Work to be completed: Take each line from the entries that holds "Disable" and copy it out.

[Items from a data source]
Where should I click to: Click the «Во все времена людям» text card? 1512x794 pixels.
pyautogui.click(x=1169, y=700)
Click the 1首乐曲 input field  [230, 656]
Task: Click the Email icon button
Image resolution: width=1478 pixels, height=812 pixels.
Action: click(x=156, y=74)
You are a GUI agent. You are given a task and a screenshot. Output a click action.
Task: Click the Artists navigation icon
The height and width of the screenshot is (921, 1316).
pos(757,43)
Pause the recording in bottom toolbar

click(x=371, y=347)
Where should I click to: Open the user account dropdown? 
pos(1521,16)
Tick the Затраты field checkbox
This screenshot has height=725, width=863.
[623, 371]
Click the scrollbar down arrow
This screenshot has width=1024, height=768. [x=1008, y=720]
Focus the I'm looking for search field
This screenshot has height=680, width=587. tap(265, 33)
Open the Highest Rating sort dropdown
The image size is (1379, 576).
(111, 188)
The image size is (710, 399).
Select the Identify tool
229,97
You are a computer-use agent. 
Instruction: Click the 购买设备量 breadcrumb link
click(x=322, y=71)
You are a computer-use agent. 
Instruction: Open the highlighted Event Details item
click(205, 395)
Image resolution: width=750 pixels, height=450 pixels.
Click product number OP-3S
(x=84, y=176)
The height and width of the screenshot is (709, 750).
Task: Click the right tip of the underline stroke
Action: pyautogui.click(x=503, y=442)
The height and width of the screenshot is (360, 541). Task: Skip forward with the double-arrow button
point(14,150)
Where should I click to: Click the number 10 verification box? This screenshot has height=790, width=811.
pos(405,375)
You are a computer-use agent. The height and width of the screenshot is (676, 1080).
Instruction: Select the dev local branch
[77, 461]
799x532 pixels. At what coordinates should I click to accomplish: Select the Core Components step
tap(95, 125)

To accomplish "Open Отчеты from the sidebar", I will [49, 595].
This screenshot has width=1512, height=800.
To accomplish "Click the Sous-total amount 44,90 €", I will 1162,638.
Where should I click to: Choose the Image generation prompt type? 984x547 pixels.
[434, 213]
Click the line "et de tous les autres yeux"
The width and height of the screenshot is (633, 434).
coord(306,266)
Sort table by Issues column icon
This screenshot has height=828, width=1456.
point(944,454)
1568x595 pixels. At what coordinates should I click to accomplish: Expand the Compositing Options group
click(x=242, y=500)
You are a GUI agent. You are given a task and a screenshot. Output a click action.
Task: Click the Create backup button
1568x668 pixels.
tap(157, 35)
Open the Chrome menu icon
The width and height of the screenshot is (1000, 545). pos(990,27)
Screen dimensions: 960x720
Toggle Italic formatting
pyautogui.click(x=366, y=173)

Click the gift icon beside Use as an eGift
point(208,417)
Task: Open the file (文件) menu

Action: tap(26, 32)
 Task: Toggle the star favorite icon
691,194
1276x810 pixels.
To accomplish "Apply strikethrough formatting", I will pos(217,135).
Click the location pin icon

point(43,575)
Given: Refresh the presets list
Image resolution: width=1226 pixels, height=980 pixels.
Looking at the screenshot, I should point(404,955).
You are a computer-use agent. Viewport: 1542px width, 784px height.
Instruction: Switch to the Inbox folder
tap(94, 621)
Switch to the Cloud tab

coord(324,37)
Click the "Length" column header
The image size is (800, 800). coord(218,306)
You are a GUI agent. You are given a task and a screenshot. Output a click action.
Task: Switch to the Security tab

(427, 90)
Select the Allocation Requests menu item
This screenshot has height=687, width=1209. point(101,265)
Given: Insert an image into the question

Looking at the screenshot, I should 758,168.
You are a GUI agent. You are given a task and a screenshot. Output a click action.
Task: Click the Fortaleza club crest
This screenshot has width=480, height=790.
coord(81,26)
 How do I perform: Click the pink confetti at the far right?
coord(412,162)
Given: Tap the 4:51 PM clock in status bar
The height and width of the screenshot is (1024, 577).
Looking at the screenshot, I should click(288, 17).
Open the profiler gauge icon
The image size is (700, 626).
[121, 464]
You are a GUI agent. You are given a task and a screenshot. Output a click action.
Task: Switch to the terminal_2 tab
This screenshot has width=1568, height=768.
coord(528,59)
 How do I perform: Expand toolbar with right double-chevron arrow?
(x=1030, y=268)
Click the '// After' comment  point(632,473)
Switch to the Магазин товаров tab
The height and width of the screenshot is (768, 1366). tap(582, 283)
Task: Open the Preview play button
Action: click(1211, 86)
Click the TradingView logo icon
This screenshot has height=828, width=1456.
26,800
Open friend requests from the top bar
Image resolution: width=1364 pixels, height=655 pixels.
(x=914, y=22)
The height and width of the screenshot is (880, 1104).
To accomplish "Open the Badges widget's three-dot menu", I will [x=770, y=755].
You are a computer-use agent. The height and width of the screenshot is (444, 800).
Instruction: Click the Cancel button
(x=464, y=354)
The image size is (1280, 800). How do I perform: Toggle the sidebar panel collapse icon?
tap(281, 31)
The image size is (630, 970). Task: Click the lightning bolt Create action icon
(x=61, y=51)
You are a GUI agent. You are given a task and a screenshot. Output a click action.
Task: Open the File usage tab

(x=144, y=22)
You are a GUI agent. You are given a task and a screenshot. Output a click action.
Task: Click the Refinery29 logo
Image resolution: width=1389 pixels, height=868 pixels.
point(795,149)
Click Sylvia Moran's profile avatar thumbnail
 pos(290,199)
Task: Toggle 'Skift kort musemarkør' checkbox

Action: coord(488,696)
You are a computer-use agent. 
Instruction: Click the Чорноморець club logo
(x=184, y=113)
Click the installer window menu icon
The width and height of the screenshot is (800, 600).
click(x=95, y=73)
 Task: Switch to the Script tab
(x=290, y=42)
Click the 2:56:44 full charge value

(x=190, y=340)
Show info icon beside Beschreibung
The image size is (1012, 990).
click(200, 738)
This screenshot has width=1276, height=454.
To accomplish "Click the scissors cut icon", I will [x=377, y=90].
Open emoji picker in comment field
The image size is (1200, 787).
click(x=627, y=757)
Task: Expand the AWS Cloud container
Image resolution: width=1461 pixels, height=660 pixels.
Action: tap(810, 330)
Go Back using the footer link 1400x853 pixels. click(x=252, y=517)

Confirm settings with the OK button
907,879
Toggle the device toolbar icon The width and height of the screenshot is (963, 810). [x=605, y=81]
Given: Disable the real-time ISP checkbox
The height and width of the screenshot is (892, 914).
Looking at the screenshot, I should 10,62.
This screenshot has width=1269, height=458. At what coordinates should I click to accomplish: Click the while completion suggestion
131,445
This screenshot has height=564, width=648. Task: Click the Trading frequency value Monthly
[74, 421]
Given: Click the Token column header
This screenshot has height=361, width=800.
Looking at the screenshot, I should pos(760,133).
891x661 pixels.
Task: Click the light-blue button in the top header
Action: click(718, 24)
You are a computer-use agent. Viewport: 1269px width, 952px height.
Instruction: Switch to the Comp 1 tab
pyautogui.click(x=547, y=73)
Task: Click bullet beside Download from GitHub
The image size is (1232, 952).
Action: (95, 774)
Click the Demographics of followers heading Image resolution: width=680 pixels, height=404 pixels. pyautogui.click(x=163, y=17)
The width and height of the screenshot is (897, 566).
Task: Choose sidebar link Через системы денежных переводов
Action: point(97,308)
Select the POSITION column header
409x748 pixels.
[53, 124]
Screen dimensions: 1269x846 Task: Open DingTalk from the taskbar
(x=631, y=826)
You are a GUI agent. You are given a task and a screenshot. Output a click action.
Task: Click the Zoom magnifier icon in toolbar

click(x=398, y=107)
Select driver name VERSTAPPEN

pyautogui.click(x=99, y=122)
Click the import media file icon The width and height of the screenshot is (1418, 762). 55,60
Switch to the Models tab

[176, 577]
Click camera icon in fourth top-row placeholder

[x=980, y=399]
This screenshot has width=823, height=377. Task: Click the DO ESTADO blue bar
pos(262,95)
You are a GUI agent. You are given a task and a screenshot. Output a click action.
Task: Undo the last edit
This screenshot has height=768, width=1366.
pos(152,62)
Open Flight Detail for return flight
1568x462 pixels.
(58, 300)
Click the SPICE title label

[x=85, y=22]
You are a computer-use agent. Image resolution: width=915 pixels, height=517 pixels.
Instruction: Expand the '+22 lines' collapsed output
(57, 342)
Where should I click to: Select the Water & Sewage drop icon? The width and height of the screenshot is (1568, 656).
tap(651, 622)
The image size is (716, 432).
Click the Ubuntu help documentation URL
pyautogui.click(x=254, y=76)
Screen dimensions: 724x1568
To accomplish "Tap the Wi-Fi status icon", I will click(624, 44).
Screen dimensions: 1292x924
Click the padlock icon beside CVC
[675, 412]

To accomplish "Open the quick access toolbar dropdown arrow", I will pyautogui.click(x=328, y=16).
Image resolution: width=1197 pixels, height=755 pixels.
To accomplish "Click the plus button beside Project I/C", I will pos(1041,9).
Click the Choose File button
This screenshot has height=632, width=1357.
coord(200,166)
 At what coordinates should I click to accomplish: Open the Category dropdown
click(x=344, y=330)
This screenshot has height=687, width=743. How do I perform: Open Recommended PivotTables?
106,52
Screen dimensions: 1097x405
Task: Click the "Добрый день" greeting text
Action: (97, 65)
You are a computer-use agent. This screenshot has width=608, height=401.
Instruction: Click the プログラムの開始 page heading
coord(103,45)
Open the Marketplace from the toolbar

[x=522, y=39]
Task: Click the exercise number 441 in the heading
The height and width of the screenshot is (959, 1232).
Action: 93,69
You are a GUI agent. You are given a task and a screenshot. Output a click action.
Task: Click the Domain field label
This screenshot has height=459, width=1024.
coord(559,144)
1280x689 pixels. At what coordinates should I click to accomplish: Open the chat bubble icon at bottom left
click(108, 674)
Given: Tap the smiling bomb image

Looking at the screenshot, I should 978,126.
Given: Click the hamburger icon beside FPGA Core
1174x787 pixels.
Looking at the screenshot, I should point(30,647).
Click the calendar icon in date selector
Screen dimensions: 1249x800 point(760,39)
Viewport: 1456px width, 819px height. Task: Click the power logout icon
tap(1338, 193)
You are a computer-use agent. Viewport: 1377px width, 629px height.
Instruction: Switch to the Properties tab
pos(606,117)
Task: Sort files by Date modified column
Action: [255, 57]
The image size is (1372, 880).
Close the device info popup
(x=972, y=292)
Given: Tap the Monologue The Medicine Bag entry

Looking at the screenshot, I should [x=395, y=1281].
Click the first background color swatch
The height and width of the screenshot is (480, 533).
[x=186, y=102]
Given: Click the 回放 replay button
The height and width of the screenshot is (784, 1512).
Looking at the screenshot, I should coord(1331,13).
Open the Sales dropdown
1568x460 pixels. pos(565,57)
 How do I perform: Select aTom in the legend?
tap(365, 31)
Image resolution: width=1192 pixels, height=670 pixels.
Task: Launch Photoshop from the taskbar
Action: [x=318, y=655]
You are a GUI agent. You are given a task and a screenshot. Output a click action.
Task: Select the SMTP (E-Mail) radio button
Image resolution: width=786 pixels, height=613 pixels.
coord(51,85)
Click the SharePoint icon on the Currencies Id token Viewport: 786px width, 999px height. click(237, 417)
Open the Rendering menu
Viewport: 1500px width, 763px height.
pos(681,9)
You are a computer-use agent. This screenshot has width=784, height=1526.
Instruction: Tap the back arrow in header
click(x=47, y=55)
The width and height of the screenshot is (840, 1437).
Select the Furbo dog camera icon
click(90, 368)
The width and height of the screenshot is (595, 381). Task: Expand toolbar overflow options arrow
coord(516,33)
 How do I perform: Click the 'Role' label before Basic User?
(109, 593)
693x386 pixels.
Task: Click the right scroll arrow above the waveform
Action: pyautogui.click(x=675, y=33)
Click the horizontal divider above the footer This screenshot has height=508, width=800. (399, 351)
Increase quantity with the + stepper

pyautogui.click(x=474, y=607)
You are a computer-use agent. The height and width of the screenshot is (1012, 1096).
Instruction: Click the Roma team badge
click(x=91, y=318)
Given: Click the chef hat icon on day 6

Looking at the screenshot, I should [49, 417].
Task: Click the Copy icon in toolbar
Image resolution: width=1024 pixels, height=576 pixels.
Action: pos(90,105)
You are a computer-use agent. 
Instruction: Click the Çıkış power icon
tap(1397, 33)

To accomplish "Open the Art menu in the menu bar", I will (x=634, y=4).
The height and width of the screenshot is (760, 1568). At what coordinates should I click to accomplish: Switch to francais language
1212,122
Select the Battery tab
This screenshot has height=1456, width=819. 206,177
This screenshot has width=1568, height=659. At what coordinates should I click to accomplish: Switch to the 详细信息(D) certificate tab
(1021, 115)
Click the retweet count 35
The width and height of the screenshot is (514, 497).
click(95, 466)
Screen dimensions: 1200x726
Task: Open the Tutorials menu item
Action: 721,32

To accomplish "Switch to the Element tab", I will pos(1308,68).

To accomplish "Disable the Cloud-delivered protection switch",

The completed task:
Given: Disable the real-time ISP checkbox
To accomplish "Disable the Cloud-delivered protection switch",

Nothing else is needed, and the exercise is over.